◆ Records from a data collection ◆

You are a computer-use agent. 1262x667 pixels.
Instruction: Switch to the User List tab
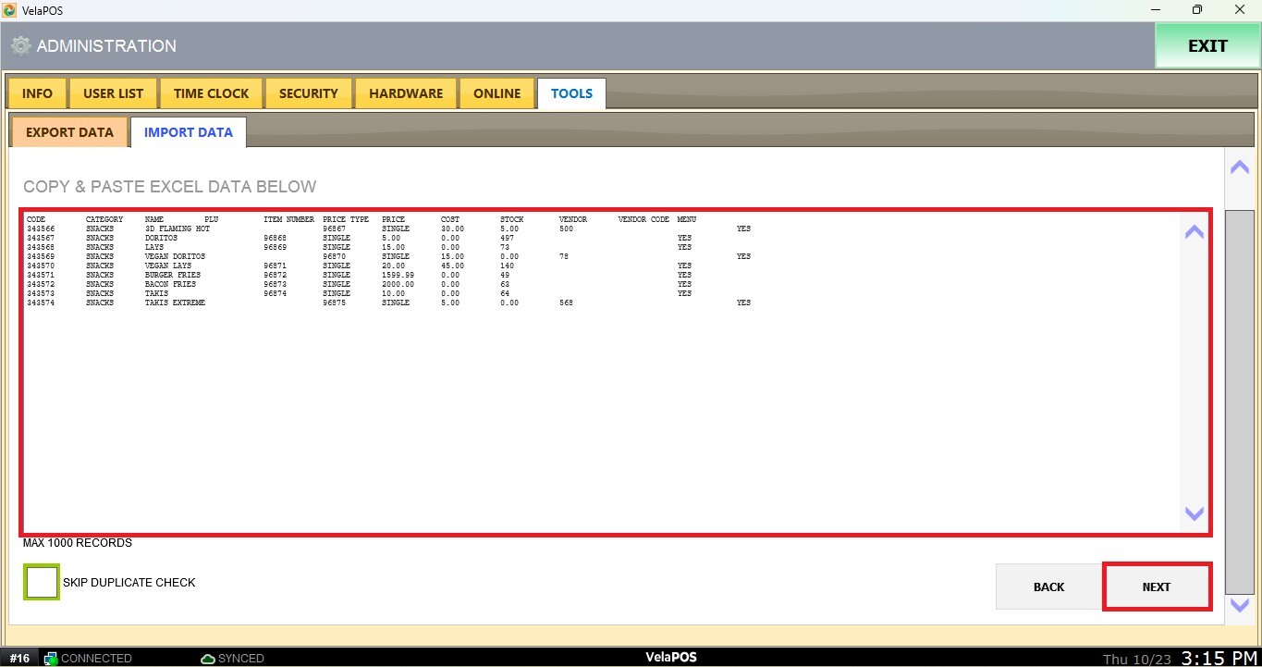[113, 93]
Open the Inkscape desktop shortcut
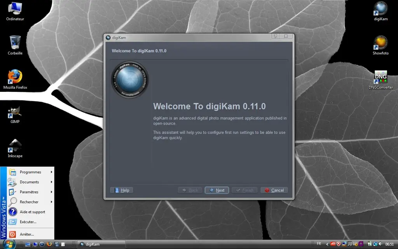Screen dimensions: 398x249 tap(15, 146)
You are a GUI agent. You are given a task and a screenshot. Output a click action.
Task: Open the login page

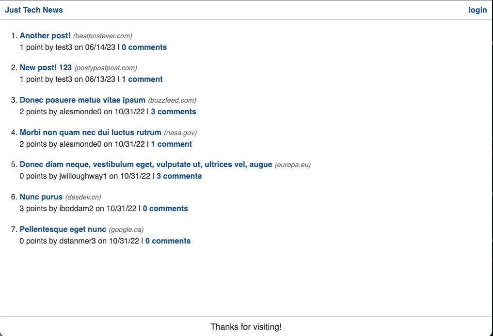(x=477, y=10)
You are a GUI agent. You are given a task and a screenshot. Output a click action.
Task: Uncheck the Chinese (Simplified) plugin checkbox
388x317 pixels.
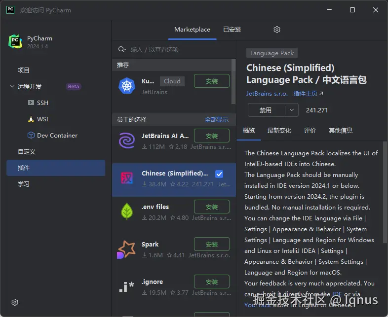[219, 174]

--

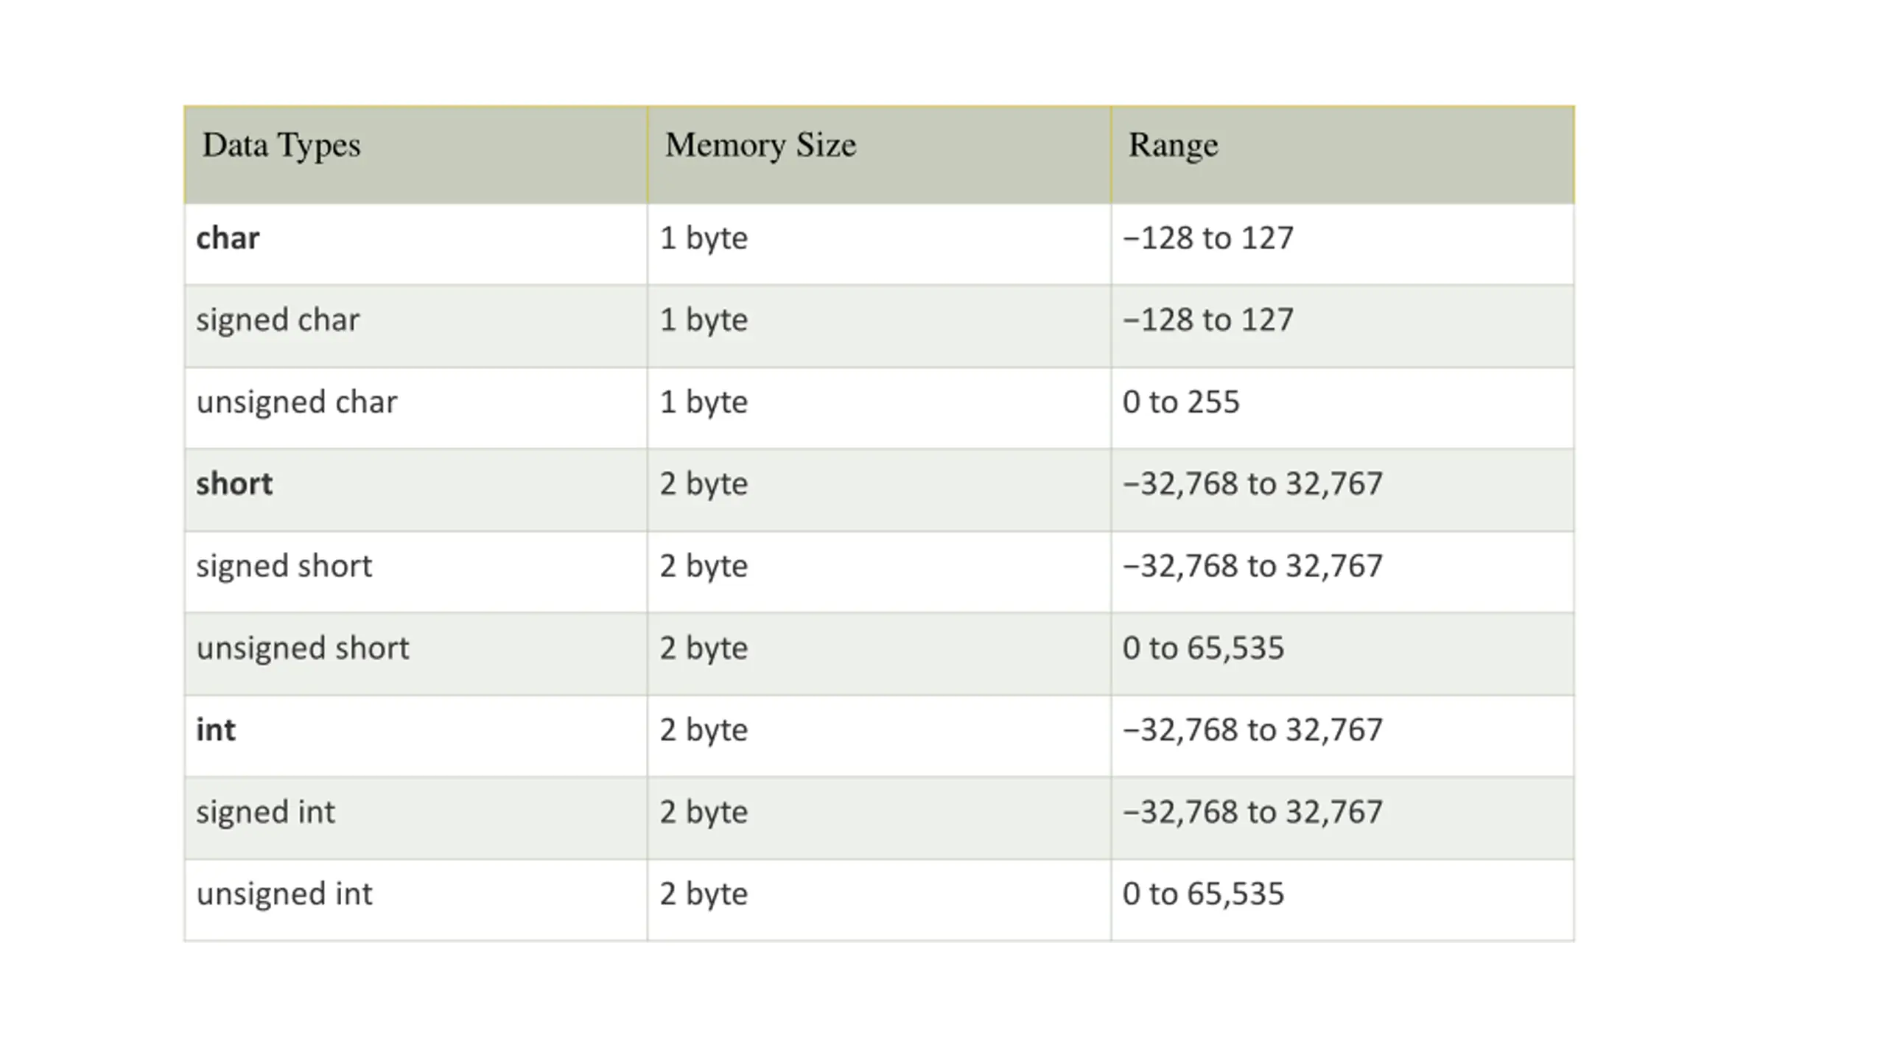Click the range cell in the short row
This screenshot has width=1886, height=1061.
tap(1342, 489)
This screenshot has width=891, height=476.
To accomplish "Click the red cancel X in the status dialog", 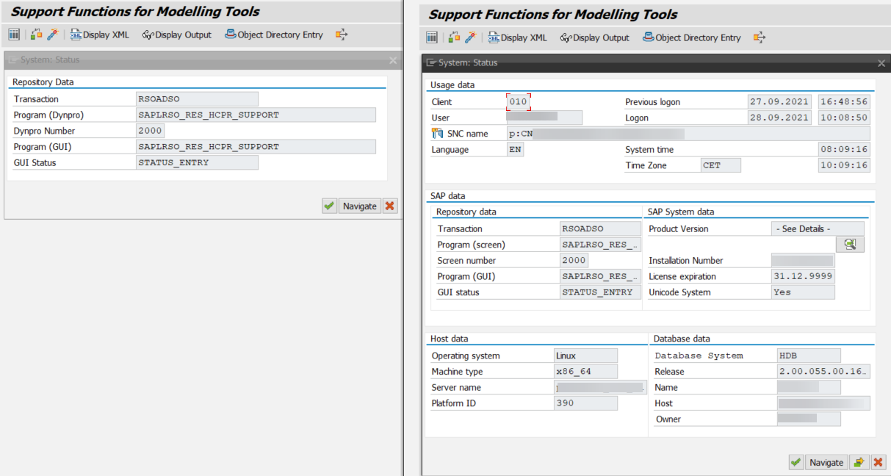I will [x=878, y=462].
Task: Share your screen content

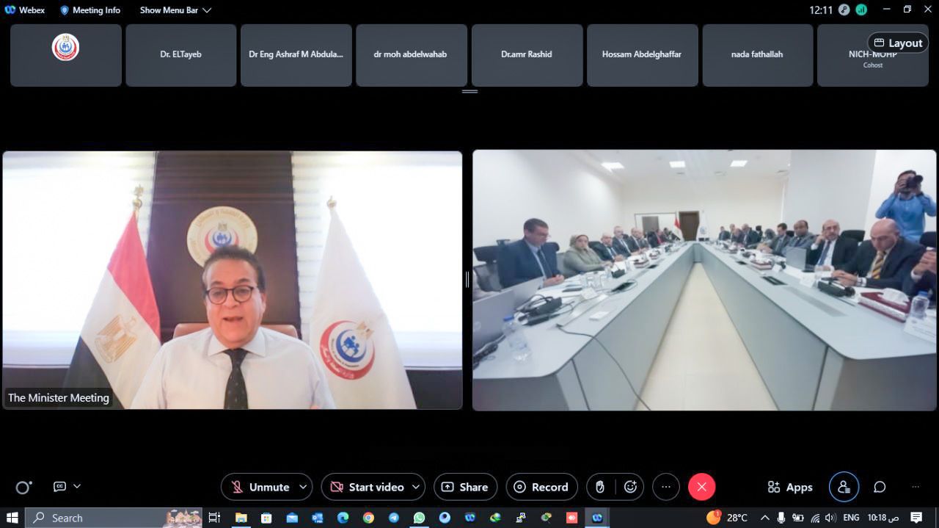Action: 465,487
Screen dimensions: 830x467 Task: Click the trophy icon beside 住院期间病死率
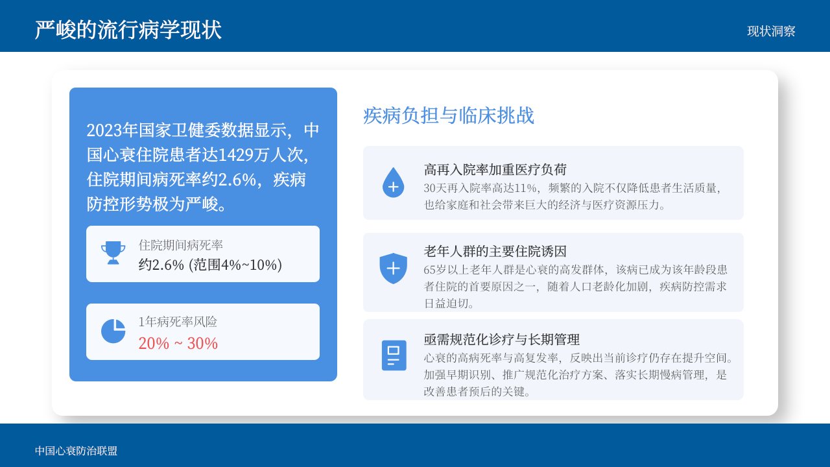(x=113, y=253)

--

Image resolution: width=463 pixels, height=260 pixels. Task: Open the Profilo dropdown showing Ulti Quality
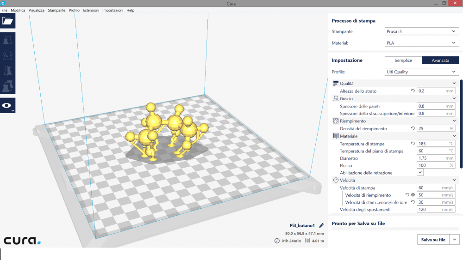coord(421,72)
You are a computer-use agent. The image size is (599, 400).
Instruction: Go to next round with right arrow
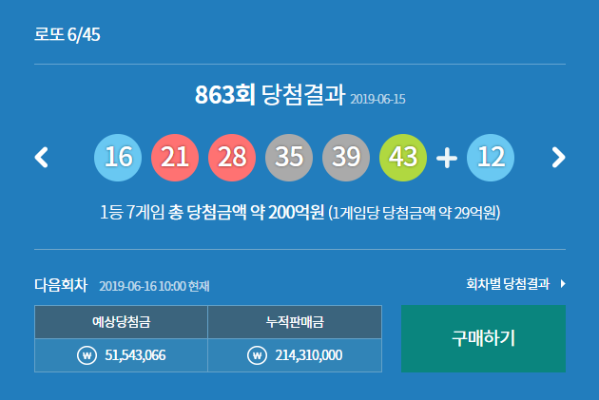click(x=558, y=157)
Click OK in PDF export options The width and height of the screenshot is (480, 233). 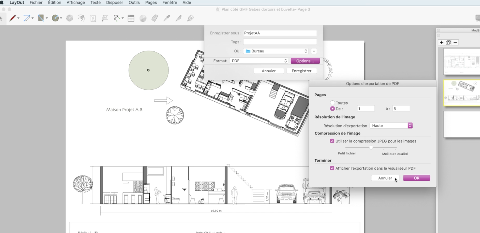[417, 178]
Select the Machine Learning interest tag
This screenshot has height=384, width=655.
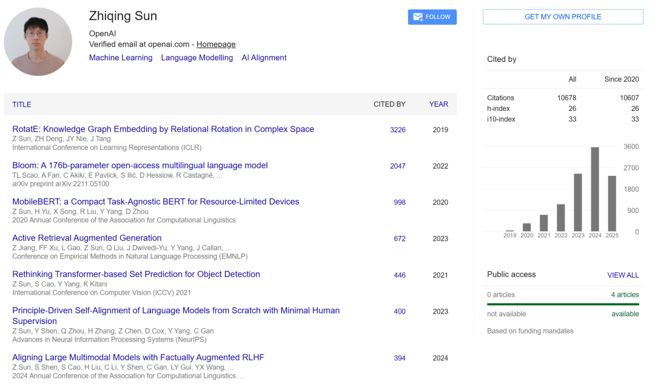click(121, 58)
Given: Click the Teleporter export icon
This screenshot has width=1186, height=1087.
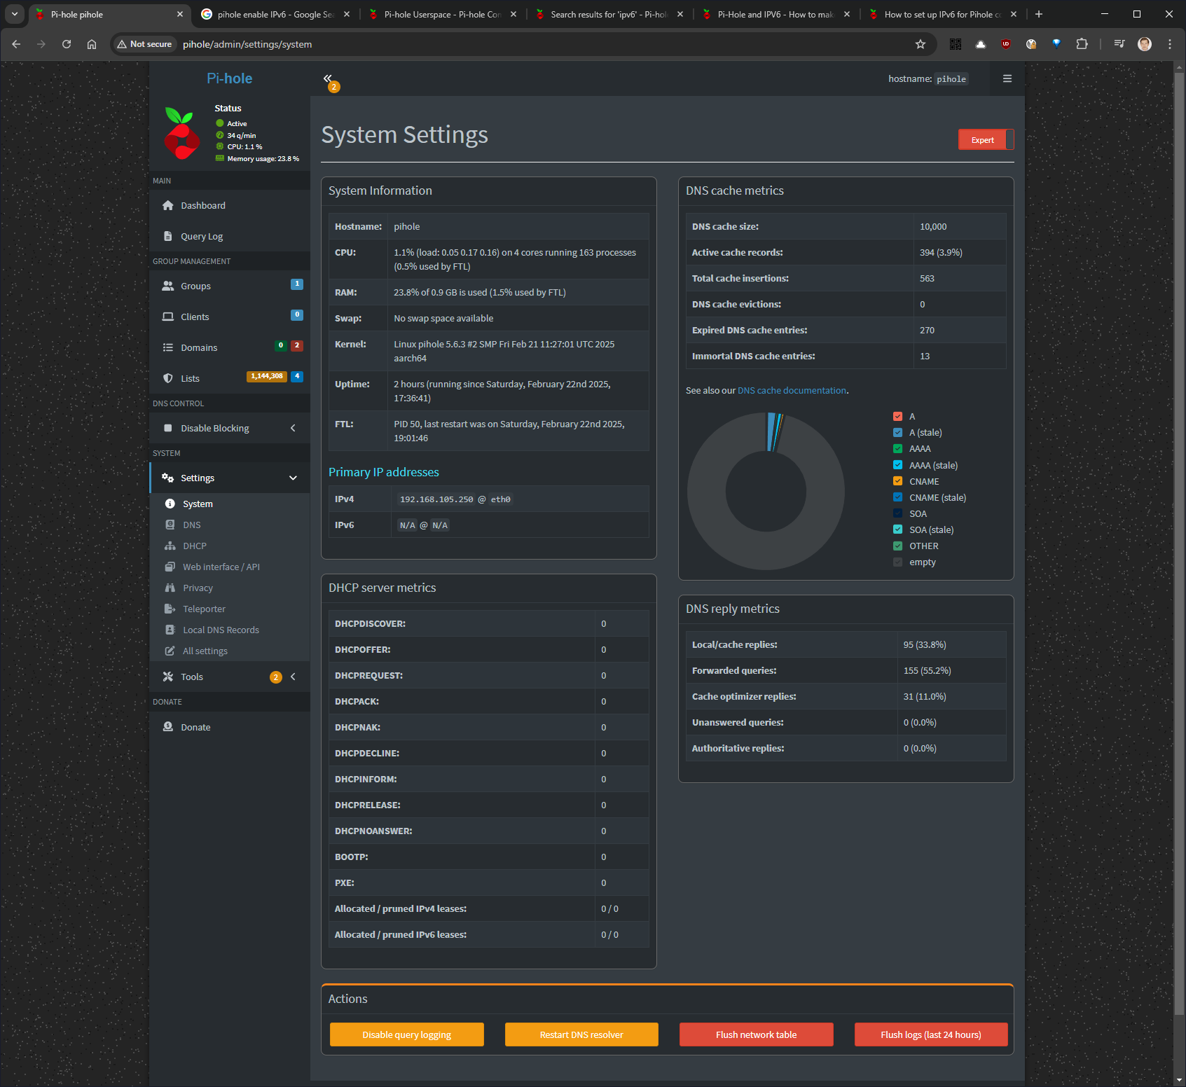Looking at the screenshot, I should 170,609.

◆ TASK PROMPT ◆
Above are several records. Count the lines among them that contain "computer" and give only the total.

◆ RESPONSE AREA ◆
2